Output as a numbered list the lines of the listing beginning at the line that contains "The height and width of the screenshot is (707, 1024)." and ending after the line that contains "I will 540,491.", omitting any blank lines.

**Material provided**:
# # # # # # #
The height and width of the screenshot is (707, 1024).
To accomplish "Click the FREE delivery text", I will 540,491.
# # # # # # #
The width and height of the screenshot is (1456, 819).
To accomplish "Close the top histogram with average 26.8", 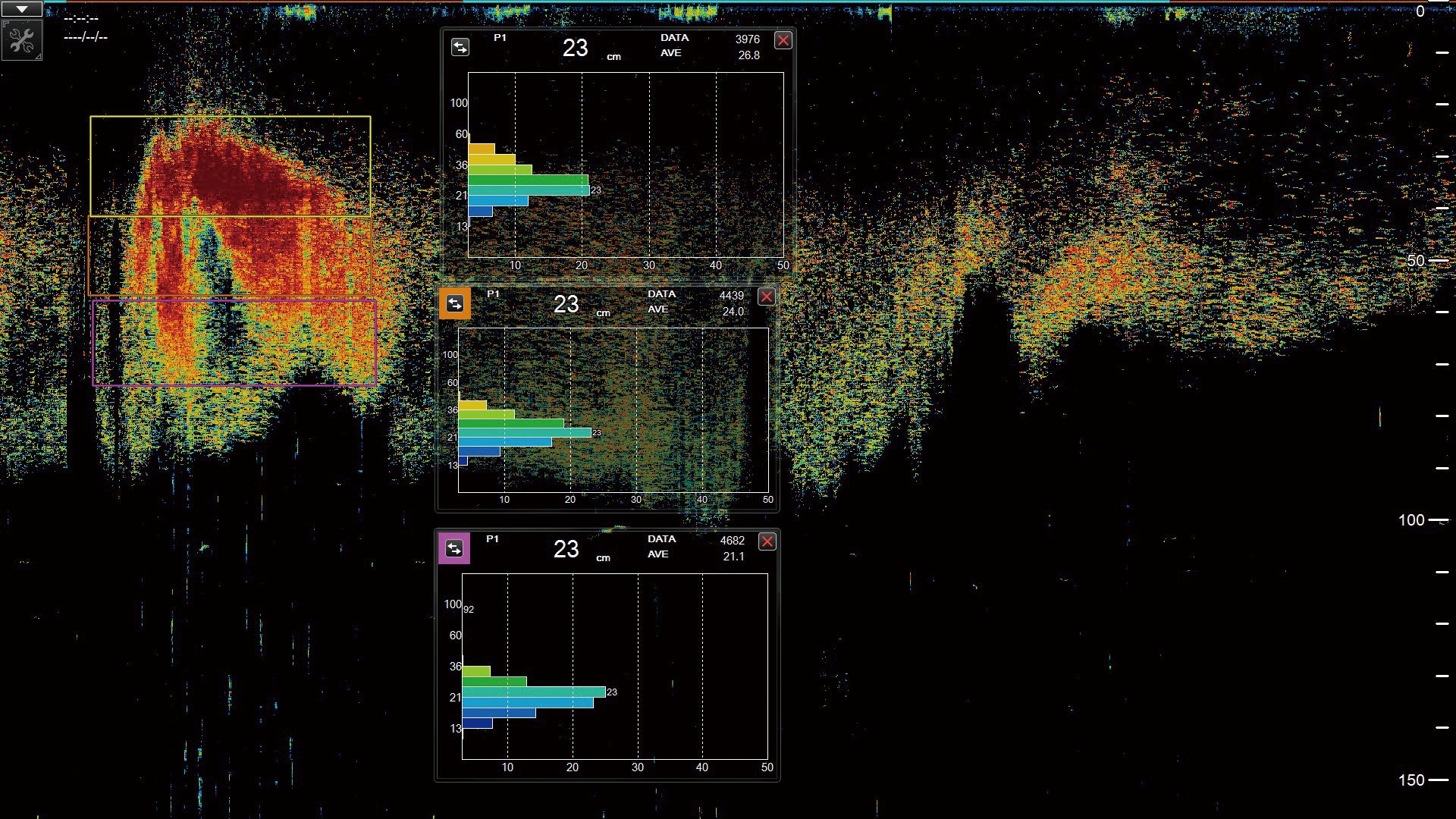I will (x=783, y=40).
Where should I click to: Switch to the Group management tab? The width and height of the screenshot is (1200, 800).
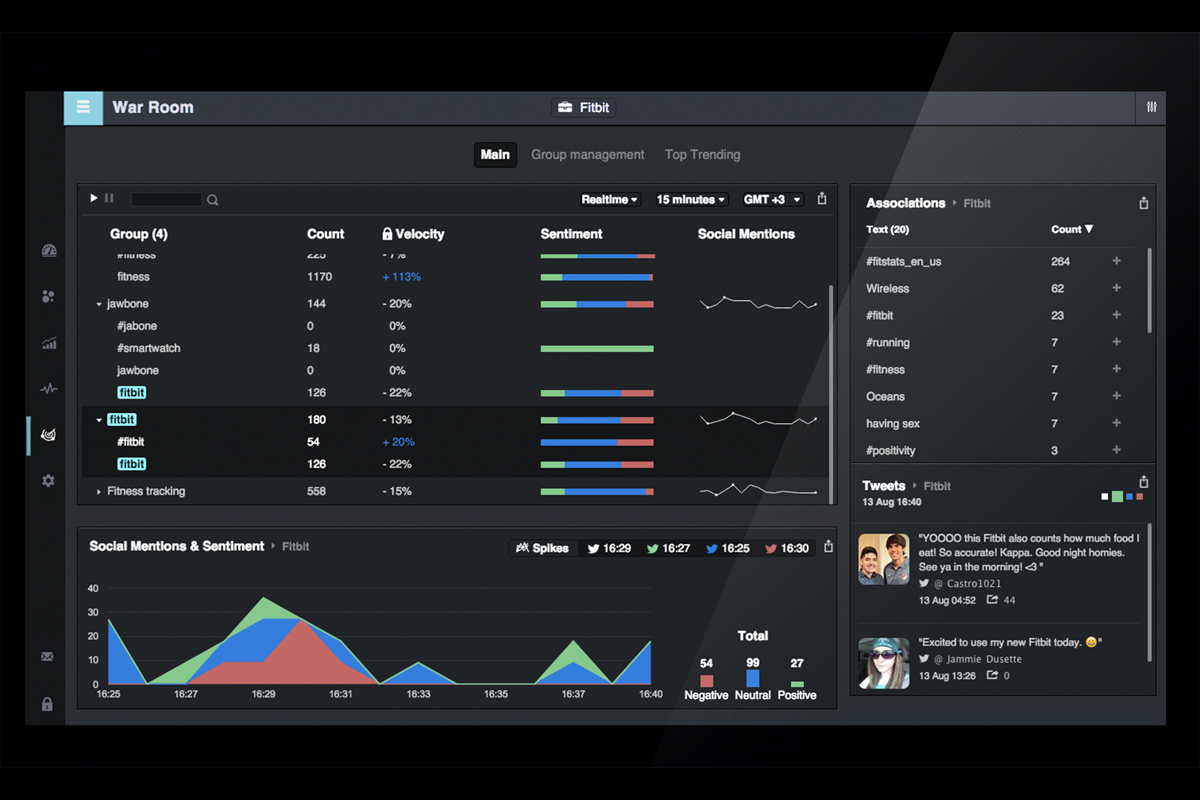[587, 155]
# # # # # # #
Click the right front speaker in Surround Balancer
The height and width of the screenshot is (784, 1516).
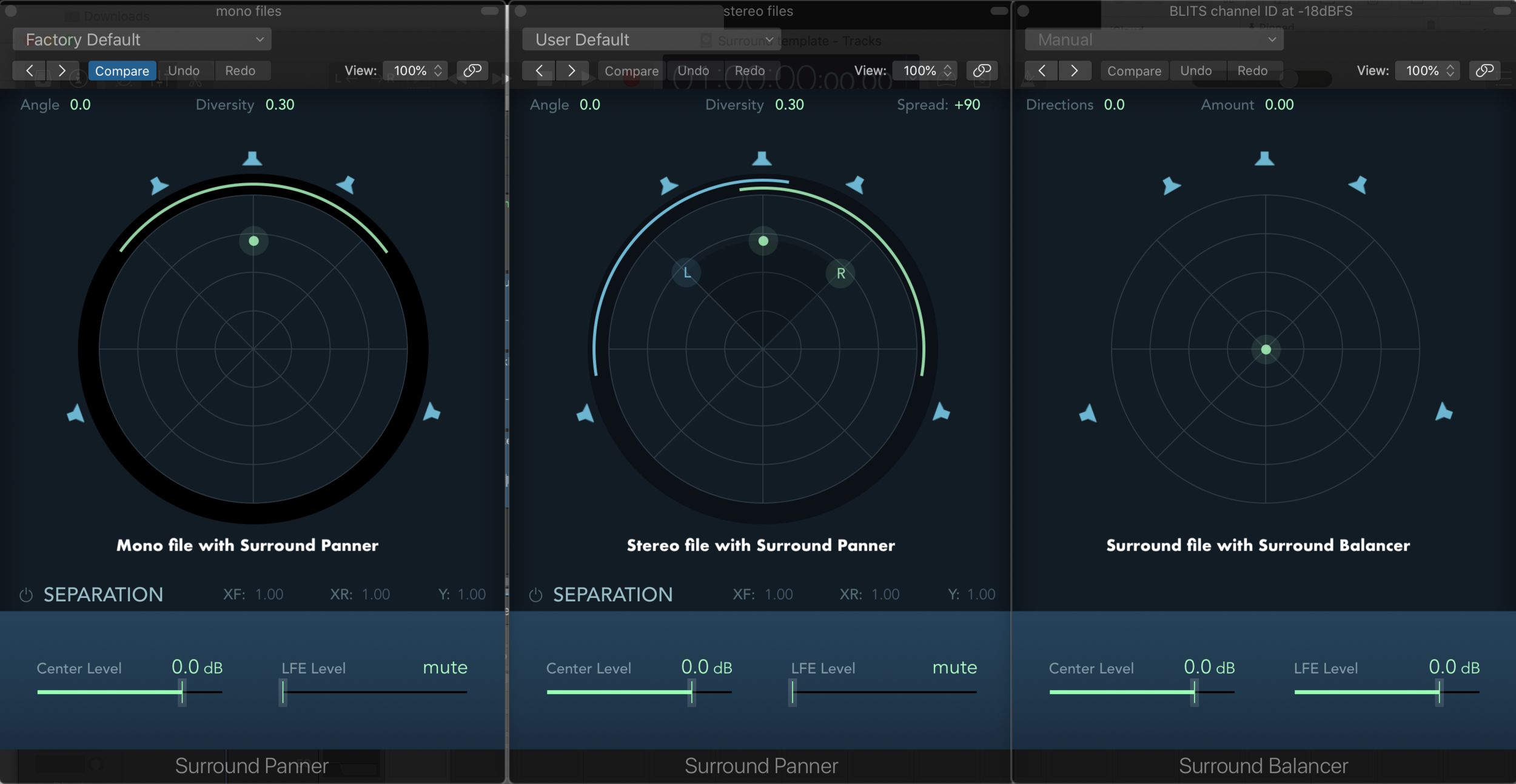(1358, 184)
# # # # # # #
**The answer**:
1. The height and width of the screenshot is (707, 1024).
2. To accomplish "Click the FREE delivery text", I will 540,491.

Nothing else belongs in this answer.